Barnes plumps for the cerebral at the expense of the emotionally engaging. His title is taken from a work of literary criticism by Frank Kermode, which deals with the way that plot twists – the peripeteia of Greek tragedy – force the reader to re-evaluate a narrative. And Barnes seems to think that this kind of reference – Flaubert gets a nod or two as well – entitles him to have a character who constantly spouts platitudes: “what you end up remembering isn’t always the same as what you have witnessed”. Deep.

Barnes could have done with considering how much agonized self-interrogation a reader can take from his beige-tinted protagonist. I got the sense that I am not this novel’s target audience, being under fifty, female, and uninterested in interpreting my entire existence through the context of one university relationship. “Did you leave because of me?”, Tony asks his ex-wife over lunch, “No”, she says, “I left because of us”. Queue a paragraph break in which to marvel at the insight. At times, this seems to be the point – that the author is satirizing his character’s Flaubertian desire to live life his a novel despite his overwhelming blandness: “when you’re young – when I was young – you want your emotions to be like the ones you read about in books...”. But – as with his insistence on the unreliability of memory, and, hence, of his own narration – Barnes labours the point too much. So when Tony insists, “let me stress that this is my reading now of what happened then. Or rather, my memory now of my reading then of what was happening at the time”, one wonders quite how stupid Barnes expects his readers to be.

The subjectivity of any first-person narrative and the difficulties of recollection are better left implied – some ‘show don’t tell’ would have been very welcome. Unless this is a heavily ironic comment on the foibles of contemporary ‘literary fiction’, so entranced by his own ‘literariness’ that it forgets to actually be worth reading, it is yet another spectacularly unimpressive instance of that sad species. Dame Stella Rimington, chair of the Booker judging panel, called this ‘a book that spoke to humankind in the 21st century’. But that’s absolute codswallop. Unless humankind is now defined by having a ‘failed relationship’ at university and spending the rest of one’s life pondering the mediocrity of things.

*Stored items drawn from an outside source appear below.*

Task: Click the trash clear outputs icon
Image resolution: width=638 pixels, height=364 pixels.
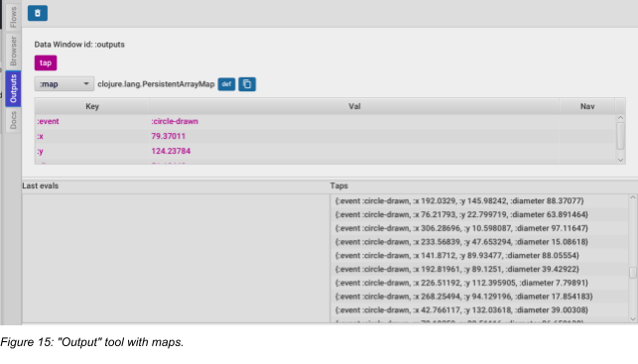Action: coord(38,13)
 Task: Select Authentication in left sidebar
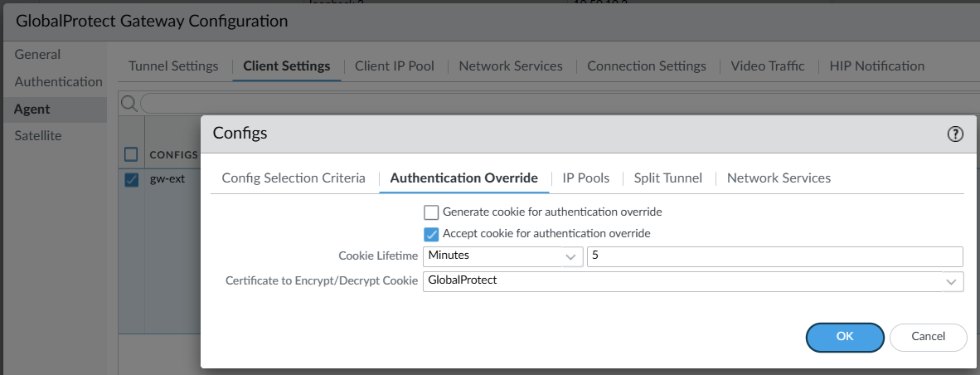pos(58,81)
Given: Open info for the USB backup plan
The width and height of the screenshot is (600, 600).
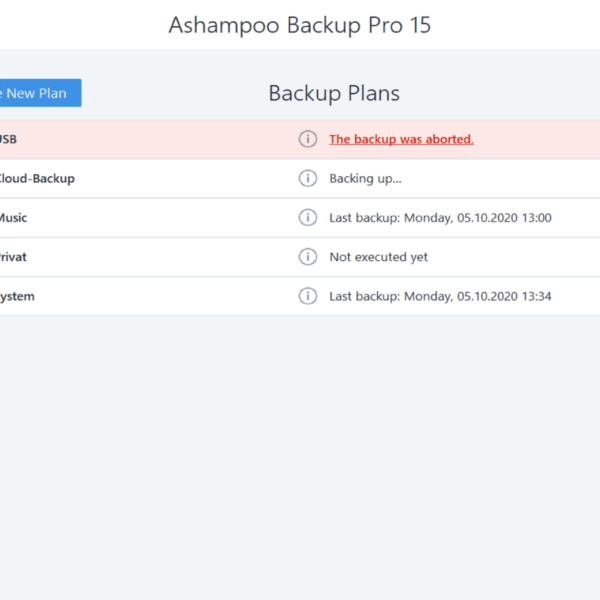Looking at the screenshot, I should (308, 139).
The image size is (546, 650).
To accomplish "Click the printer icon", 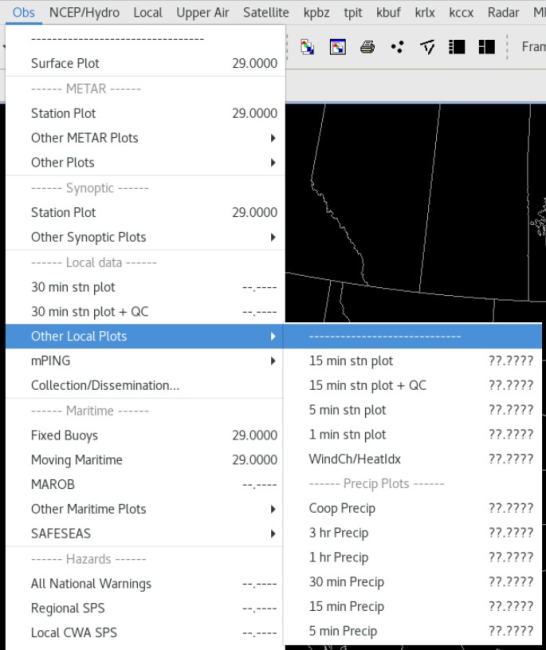I will 367,47.
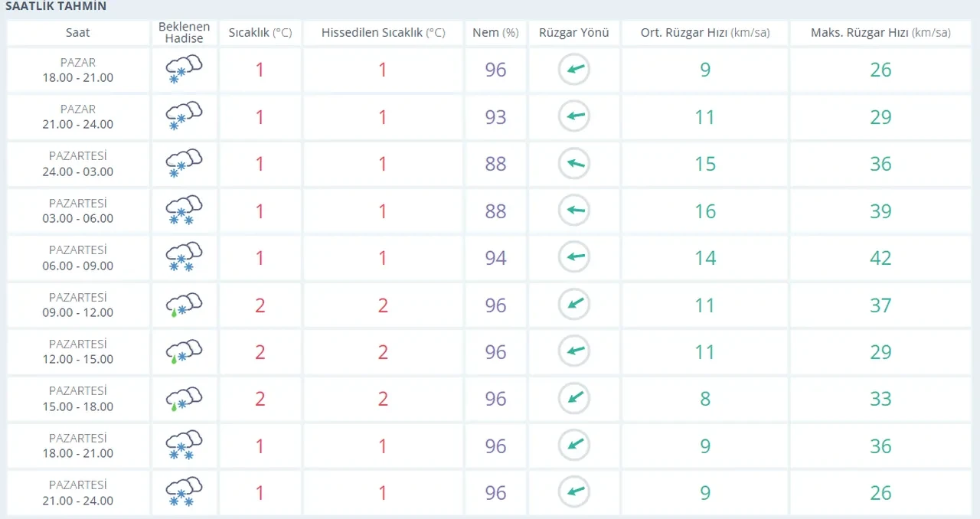
Task: Click the wind direction arrow for Pazartesi 06.00 - 09.00
Action: [573, 257]
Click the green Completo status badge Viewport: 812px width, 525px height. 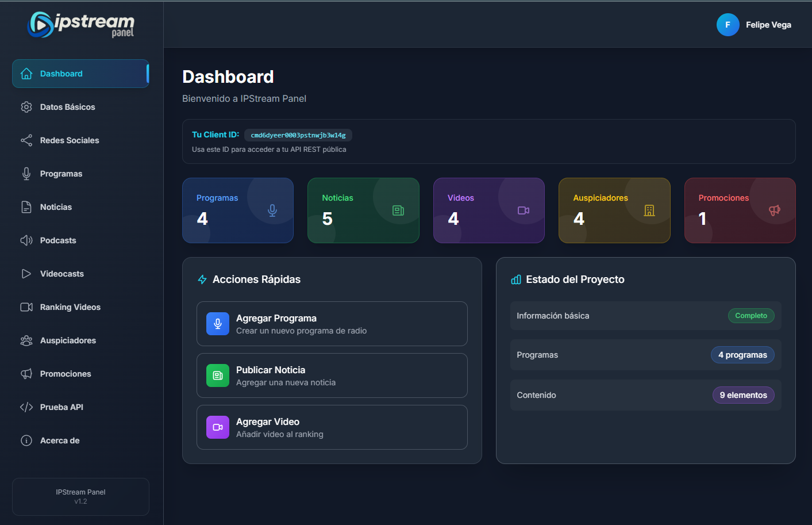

In the form of a distinctly mediocre novel. Had this not won the Booker Prize a few days ago, my response would have been exactly that of the protagonist on meeting his ex-girlfriend for the first time in forty years, “I felt not very much”. Slight irritation, lingering disappointment, and ultimately indifference would have prevailed.

Barnes’s novel makes me fume with resentment of the literary establishment – can this really be what currently passes for excellence? The book has been praised for its concision – but honestly, if it had been any longer I would have thrown it down in disgust and googled a plot summary. Tony describes his life as “an ordinary, sad story – all too familiar – and simply told” – which seems to me a pretty good summary of The Sense of an Ending. Put simply, this is no Wolf Hall.